Deshalb machen wir auch einmal im Jahr alle zusammen eine Woche Urlaub, fliegen nach Lissabon oder gehen auf Kreuzfahrt. Viele sind seit über zehn Jahren da und wohnen mittlerweile direkt neben mir.“
Obwohl Michelle im Urlaub gerne die Welt bereist und die kulinarischen Facetten ferner Länder entdeckt, zieht es sie mittlerweile immer wieder schnell zurück in die Heimat.
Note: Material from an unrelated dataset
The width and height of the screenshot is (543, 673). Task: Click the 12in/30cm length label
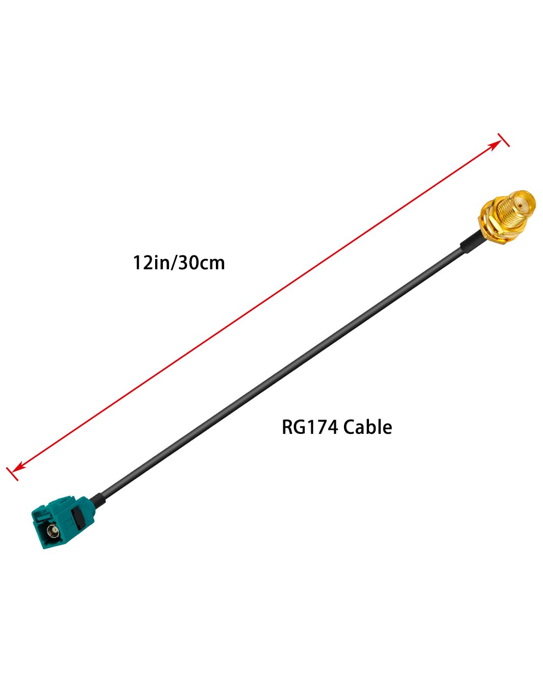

Ihr Führungsstil ist eine Symbiose aus sportlicher Zielstrebigkeit, familiärer Wärme und dem Mut, eine traditionelle Branche völlig neu zu denken. Vorarlberg hat eine visionäre Gastgeberin, die zeigt, wie moderner Luxus im Einklang mit der Natur und mit Herz für Familien funktioniert.
Diese Frauen muss man kennen?
- Lindsey Vonn – für ihre mentale Stärke, ihren Ehrgeiz und ihre Fähigkeit, nach Rückschlägen immer wieder zurückzukommen.
- Mikaela Shiffrin – für ihre außergewöhnliche Disziplin, Bescheidenheit und Konstanz auf höchstem Niveau.
- Die vielen Frauen, die Familie, Beruf und Verantwortung täglich unter einen Hut bringen und dabei oft Großartiges leisten, ohne im Rampenlicht zu stehen.
Mit diesen Frauen würde ich mich gerne austauschen?
- Lindsey Vonn und Mikaela Shiffrin – weniger über den Sport selbst, sondern darüber, wie sie mit Druck, Erwartungen und Rückschlägen umgehen.
- Menschen, die ihren eigenen Weg gegangen sind und dabei authentisch geblieben sind.
- Inspirierende Persönlichkeiten, die auch außerhalb ihrer beruflichen Erfolge interessante Geschichten und Lebenserfahrungen mitbringen.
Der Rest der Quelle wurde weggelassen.